On a side note, my sister-in-law found a green creepy elf and gave it to me last Xmas. Besides being given the okay to get pregnant from my husband, it was probably my favorite gift. I can't wait to make it look up my angel's dress all dirty-like.

Friday, November 17, 2006

Got the Baby Bruise

I have the weirdest thing going on with my skin right now. I discovered it last night. About 4 inches above my belly button is a bruise on my skin that is about the size of a penny, but you can't see it. Not only that, but it hurts if you very lightly brush against it with little to no pressure. The skin is bruised. One of the girls I work with thinks it might be a bruise from the inside, which makes sense. Farrah can only kick me so many times against skin that is paper thin at this point, before I start getting injured.

Last night I was taking some items back to Babies R Us and decided that I needed to get our stroller. I walked over to take a look at what we had registered for one last time before I made that financial commitment. I hated it. It was ugly. It was a sage green with yellow and white plaid. Ick. Unfortunately, it was the only one that had the twisted handle for the baby carrier for a less awkward feel. I knew I'd have buyer's remorse if I pulled out my money to buy that thing, so I chose to continue my adventure of returning items to various stores. I finally landed at Target. I love Target. Why didn't I register for everything there in the first place? I took my one item back and headed towards the baby section for shits and giggles. I just wanted to see what they had in comparison to what Babies R Us carried. I found the strollers. There was one that was almost identical to the one that we registered for, only it was a chocolate brown and taupe color and one grade up from what we originally wanted. Not only that, it was $20 cheaper. Called Mike, got the okay, and purchased the stroller with nothing but buyer's joy.

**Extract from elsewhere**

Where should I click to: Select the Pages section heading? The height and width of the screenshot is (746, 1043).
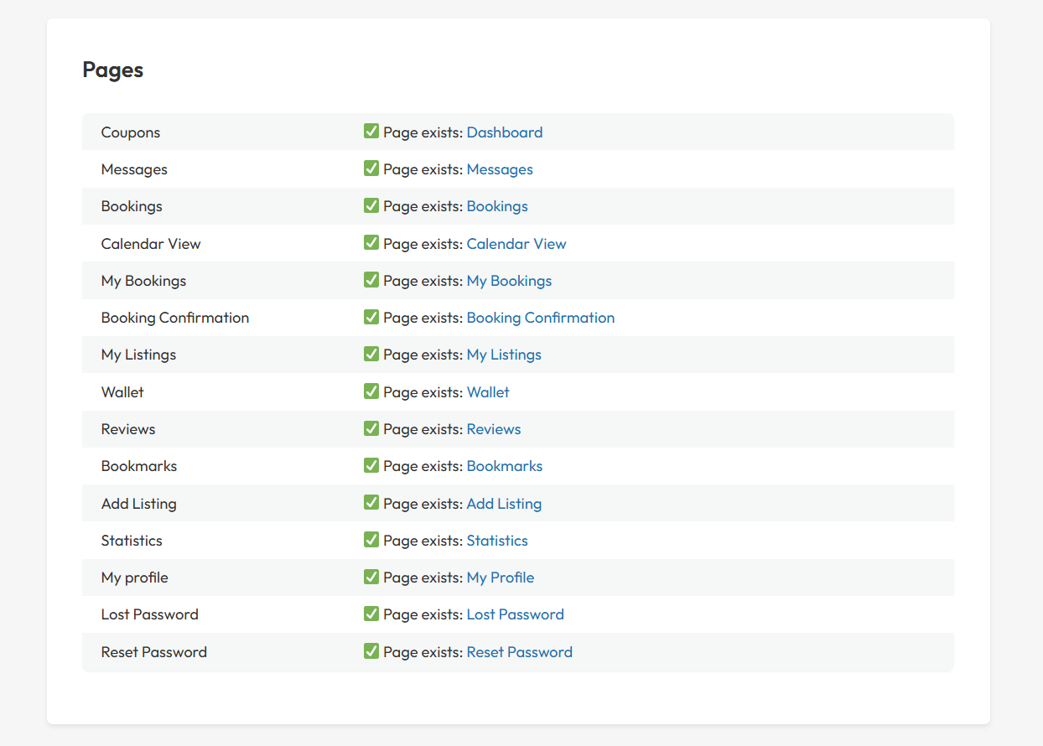113,70
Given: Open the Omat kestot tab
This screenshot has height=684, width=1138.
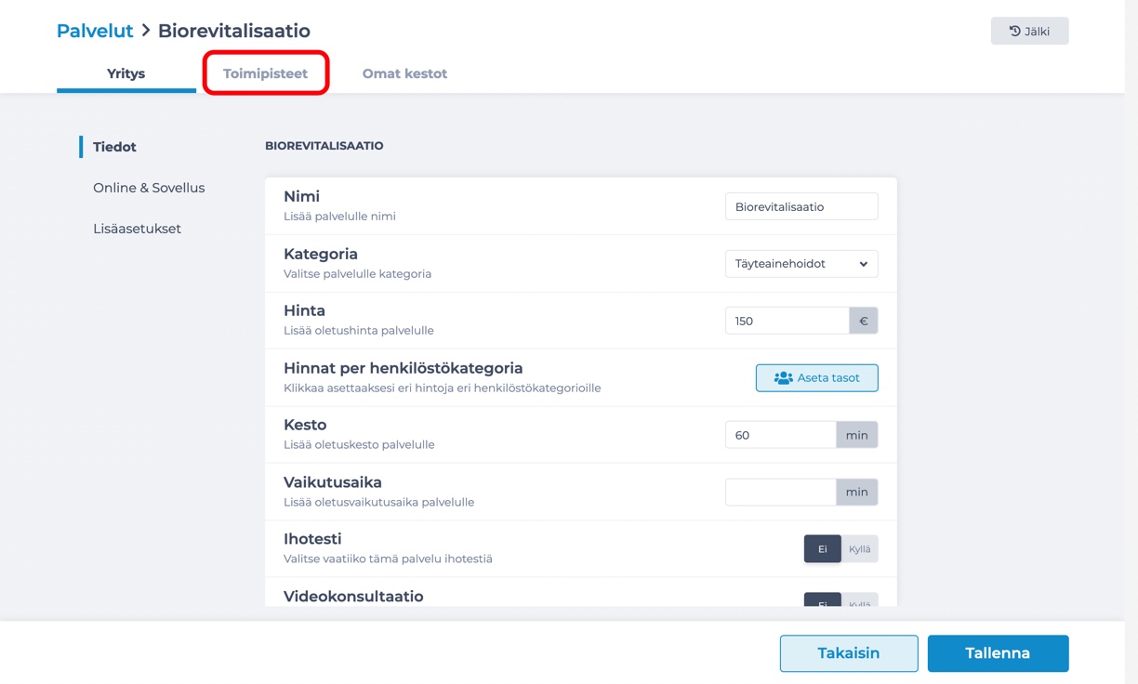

When I brought it home, Mike really liked it although it was as big as a small car. He put it together and showed me how it worked. I will have to practice a couple times to get it all down though. What I liked best about it was that it is somewhat masculine and still feminine. The other one was way too girly for even me or my daughter. I prefer keeping it pretty neutral. I look at the fact that Mike will have to push that thing around from time to time or just be seen near it. Do I want my incredible hulk man being seen with a sage and yellow plaid frilly stroller, or something that is beefy and still cute enough for his sweet girl? Same thing applied when picking out my diaper bag. There are so many out there that just look like giant purses, but what happens when Mike takes her for the day? Is he going to want to walk around with a big pretty purse or something that looks like Walt Disney pooped all over? No, I went for sporty and fun colors. Mind you, Mike is not one that refuses to hold my purse for me every once in a while, but I don't want to make a habit of it. He's very secure in his masculinity so I don't want to force him to have to start cross dressing because of the baby shit we're picking out for Farrah. That's not very fair for him. I'm just looking out for him.

Wednesday, November 15, 2006

She Agrees!

I had my doctor's appointment for my 34th week. Six weeks to go (maybe)! Mike expressed to her that he felt we were going to have Farrah early. Her reaction was pretty passive to the comment until she completed my exams. When she was done she agreed with Mike and said she thought we were going to be early, too. She didn't say I "could be" early, she said, "I think she's going to be early, too." From the horse's mouth, early. We are focusing on the 15th of December. That was Mike's dad's Birthday. It would be so incredibly cool to have her birthday shared with his. Very special. Not only that, but it keeps her birthday far enough away from Xmas that it will really feel separate for her. It only puts her 11 days early; no big deal. So, if everyone wouldn't mind focusing on December 15th, I would greatly appreciate it. The more we focus on it, the more likely it will be. Go, Farrah, GO!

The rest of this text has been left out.